I contend that there is a way to fix this problem, but enacting a solution may not happen during our time. In my mind, it will require teachers to be trained at a much higher mathematical level, a radical change in the way policy-makers perceive mathematics, and a willingness to open up the mathematics classroom to teach in a completely different way, one that gives students the opportunity of participating in the art of mathematics through allowing students the freedom to play with and explore whatever patterns they think are interesting. On a microcosmic classroom level, I’ve seen this work, but it will take a lot more work to see this succeed on a wider scale. In the meantime, through my teaching work, I’m going to try my best to show others the beauty of the art within mathematics.

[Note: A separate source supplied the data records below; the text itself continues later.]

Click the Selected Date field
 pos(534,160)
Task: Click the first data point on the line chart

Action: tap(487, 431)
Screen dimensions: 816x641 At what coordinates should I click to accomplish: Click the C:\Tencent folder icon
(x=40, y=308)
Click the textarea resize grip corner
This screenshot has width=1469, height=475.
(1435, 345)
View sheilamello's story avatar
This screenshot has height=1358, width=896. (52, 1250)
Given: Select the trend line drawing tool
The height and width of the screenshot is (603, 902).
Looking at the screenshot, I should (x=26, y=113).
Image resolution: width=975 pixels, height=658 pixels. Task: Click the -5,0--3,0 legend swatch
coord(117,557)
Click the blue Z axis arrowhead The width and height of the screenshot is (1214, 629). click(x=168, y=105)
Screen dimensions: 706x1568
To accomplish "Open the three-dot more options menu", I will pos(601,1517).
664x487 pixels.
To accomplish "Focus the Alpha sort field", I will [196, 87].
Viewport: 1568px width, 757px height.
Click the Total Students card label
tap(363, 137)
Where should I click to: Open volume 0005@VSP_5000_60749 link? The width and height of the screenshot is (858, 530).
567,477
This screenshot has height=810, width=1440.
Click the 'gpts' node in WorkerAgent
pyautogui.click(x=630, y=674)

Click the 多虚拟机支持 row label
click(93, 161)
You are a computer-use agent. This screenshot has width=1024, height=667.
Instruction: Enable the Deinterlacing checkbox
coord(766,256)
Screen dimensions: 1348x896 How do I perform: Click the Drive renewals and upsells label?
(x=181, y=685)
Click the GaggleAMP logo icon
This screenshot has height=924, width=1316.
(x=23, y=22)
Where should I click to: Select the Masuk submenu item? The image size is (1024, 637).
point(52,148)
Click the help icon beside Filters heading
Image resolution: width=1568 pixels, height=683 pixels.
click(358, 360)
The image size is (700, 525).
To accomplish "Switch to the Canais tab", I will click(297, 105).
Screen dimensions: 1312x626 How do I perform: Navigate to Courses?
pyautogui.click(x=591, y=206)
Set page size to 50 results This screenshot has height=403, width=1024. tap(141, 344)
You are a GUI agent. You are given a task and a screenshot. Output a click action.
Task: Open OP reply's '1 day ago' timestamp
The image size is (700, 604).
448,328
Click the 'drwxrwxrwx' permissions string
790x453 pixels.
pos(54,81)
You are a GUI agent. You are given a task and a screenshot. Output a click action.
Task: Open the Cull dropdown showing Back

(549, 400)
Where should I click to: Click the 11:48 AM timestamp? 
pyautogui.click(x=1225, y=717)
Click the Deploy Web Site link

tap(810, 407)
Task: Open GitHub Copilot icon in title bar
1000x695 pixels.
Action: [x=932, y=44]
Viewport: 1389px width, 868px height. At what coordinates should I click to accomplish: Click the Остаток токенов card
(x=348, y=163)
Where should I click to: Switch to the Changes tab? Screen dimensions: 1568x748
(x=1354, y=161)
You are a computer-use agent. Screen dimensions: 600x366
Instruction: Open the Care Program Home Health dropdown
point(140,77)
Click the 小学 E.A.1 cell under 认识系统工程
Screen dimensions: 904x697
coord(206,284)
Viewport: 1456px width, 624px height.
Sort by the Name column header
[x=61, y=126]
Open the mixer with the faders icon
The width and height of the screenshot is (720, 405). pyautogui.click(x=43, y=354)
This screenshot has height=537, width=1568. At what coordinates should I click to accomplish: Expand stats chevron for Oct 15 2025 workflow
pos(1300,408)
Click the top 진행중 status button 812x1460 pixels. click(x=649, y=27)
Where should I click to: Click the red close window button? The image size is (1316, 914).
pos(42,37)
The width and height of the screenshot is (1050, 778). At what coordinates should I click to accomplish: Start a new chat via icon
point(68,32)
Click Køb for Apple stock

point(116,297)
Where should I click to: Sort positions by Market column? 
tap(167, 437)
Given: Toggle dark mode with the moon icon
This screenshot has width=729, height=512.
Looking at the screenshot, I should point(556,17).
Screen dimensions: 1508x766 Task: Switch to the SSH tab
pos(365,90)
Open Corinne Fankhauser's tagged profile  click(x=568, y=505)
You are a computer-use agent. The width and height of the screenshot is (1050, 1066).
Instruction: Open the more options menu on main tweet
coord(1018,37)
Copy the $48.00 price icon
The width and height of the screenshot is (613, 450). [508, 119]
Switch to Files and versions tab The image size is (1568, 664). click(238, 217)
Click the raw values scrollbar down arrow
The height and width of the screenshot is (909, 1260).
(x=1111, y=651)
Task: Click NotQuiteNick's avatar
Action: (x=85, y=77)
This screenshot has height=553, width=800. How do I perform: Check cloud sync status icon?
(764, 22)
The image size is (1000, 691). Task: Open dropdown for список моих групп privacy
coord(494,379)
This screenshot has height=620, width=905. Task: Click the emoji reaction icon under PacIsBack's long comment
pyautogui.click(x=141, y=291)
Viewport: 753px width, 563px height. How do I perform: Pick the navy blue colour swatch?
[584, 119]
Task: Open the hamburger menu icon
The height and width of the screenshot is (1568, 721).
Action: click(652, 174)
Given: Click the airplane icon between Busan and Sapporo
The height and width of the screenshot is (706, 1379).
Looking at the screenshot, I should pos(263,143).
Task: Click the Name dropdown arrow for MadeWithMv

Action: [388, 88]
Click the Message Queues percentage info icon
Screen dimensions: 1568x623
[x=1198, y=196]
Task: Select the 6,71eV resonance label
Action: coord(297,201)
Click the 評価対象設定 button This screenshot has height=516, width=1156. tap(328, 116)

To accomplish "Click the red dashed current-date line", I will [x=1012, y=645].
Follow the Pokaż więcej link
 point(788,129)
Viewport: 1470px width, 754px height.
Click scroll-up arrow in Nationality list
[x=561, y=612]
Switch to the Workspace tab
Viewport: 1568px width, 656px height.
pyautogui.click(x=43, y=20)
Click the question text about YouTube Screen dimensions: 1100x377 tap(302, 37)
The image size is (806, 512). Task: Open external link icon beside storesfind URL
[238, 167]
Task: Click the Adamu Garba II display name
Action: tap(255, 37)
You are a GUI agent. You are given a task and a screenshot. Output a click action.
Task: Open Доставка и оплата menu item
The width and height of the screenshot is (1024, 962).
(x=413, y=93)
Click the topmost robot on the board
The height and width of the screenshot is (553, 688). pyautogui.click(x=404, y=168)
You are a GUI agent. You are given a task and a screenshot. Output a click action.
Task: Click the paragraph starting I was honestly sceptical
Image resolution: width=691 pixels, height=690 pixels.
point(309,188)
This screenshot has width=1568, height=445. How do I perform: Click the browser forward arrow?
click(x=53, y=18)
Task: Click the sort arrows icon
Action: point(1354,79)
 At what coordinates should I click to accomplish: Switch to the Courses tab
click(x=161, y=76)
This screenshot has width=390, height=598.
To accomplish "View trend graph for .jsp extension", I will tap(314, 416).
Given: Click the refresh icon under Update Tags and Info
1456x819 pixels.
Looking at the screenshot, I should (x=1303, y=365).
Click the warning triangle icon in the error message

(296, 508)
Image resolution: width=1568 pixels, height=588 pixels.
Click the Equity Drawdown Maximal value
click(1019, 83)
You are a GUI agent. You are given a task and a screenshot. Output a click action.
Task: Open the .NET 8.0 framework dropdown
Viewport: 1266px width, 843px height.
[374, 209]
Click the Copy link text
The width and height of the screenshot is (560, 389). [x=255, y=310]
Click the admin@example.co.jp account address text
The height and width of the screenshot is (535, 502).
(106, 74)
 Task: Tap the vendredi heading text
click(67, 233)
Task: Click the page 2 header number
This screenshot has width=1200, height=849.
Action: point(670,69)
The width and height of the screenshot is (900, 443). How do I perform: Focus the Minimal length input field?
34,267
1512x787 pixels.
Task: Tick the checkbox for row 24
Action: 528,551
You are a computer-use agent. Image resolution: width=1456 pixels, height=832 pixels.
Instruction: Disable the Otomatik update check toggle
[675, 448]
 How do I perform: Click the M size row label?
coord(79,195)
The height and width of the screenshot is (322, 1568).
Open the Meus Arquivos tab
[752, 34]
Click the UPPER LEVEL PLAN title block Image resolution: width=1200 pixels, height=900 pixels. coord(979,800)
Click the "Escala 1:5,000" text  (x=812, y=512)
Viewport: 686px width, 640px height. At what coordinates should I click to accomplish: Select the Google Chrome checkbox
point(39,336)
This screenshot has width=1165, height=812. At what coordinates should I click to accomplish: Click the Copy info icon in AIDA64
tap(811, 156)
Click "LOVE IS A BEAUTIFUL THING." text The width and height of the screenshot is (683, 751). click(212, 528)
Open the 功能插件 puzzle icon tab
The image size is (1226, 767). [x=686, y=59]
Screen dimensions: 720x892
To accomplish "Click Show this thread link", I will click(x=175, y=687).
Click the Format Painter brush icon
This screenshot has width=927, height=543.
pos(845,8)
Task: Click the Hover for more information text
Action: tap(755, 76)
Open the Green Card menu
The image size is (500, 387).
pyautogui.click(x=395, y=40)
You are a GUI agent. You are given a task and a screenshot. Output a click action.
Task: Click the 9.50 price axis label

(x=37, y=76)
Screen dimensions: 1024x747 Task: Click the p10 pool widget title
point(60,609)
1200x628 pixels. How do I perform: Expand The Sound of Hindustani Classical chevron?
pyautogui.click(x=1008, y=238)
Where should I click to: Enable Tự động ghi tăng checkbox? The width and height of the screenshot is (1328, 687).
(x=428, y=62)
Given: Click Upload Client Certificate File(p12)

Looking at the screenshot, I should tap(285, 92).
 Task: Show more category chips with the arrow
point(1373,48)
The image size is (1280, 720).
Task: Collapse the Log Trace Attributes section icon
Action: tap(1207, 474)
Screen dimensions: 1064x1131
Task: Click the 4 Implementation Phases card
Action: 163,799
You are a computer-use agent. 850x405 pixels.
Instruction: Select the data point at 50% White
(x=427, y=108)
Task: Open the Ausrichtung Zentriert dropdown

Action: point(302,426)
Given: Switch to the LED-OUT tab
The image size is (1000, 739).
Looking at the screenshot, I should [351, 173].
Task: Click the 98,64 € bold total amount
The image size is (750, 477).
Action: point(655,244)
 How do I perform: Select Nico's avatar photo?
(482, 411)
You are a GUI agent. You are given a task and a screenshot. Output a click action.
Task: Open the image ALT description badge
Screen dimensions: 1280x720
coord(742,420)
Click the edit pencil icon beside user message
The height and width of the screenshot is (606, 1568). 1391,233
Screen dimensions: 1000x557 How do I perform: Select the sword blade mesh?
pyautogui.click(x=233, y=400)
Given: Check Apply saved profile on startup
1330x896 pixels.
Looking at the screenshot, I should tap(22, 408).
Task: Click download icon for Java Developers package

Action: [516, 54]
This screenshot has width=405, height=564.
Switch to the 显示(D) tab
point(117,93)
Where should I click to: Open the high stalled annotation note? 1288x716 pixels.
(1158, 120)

Just for fun, here are two more puzzles which might not look mathematical but actually are:

-If you remove two opposite corners of a chessboard, can you tile the remaining part of the board with dominoes?

-Google “Bridges of Königsberg” and look at the first image. Can you start at some point in the city and take a walk which crosses each of the seven bridges precisely once each?

Shoot me an email if you’re interested in talking more about math and math education. I’d be glad to chat.

Kris

Boston, MA

[email protected]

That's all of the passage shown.